Anneke, space and time are a big factor at our shop so making fresh strudel dough would be kinda tough. I tried it once though, and it does take practice.

Momoreg, I did sprinkle cinnamon sugar between the sheets and on top of the log. I've never heard of yufka dough. Does it come packaged like phyllo and the same sized sheets? I wouldn't mind trying something new. Also, I may switch to a slightly thicker phyllo---I think there's a brand called Pegasus which makes it.


----------



## panini (Jul 28, 2001)

angrychef,
Yes a little spritzing during laying the sheets.Yufka? This is interesting. I will look this up. I agree that pulling dough is laborsome and takes a lot of room. 
We brush them hot out of the oven, we put a little kirsch for our cherry and a little almond for the apple.
Jeff


----------



## momoreg (Mar 4, 2000)

Yufka comes in many shapes and sizes. I've used it for Moroccan pastilla, and it comes out really crunchy. Use it the same way you do phyllo, but you don't need as many layers.


----------



## mezzaluna (Aug 29, 2000)

Momo, is yufka like bric dough?


----------



## angrychef (Jan 15, 2001)

Panini, do you also brush butter or some kind of fat on or just the simple syrup?


----------



## panini (Jul 28, 2001)

Angrychef,
Yes, we use butter, and spritz every second sheet, we also throw sugar. We spread out 24" on a tablecloth and six sheets.
When they are out of the oven we brush with the water we seal our fondant with. I know it sounds crazy, but we put 6-8 in" of h2o on top of the fondant in the bucket, we also put in our spent vanilla beans. This makes a great wash. We take a cup out and brush the hot strudel.
Jeff


----------



## w.debord (Mar 6, 2001)

I also only use h20 on baklava... on strudel the moisture of the filling usually moistens the phyllo after it cools down enough that extra moisture would kill mine. I don't think your over or under brushing, I can't draw any similarties in my memory to that factor.

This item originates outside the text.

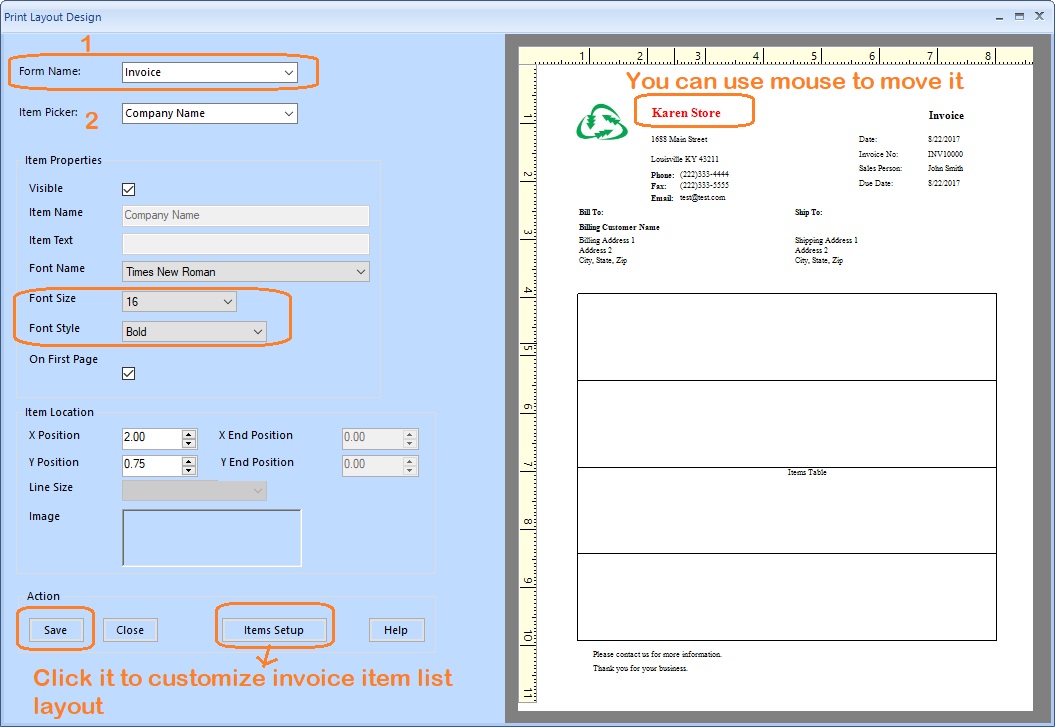Click the X Position up spinner arrow
This screenshot has height=727, width=1055.
point(189,434)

D. I really believe it's the dough 9 times out of 10. There's always inconsistany happening with phyllo! We always bought it frozen and I swear it defrosted (1/2 the time) on the truck (which a quick defrost kills the doughs texture), then we'd re-freeze it when it came in. So when I used it, it could be really bad, or still be nice (it was never truely consistant).


Pre-slicing before baking does kind of help, but don't go deep (top 2 or 3 layers). But if your dough is really dry and flakie nothing I know of stops it. I just open another box and use the bad stuff for my inside layers and the good stuff for my outside layers. 

Oh also, with chocolate strudels you can put some finely ground chocolate and fine cake crumbs (if your using fruit) mixed with your sugar when your layering. I found that to work well, in absorbing moisture and clueing layers together.


----------



## momoreg (Mar 4, 2000)

Mezz, 
No, it's not really like bric dough. It is more elastic, and slightly more flavorful.


----------